• What is being asked: Exactly the lines from the one with "How do I perform: Click" through the final line of the listing below should appear in the answer, and no others.

+ + + + + + +

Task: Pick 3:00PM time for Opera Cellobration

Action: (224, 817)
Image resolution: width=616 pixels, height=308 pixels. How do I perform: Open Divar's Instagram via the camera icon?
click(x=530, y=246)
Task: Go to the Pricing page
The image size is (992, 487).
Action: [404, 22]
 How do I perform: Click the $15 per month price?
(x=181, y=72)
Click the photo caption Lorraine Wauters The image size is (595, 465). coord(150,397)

+ + + + + + +

• Written solution:
 How do I perform: Click the $15 per month price?
(x=181, y=72)
Click the photo caption Lorraine Wauters The image size is (595, 465). coord(150,397)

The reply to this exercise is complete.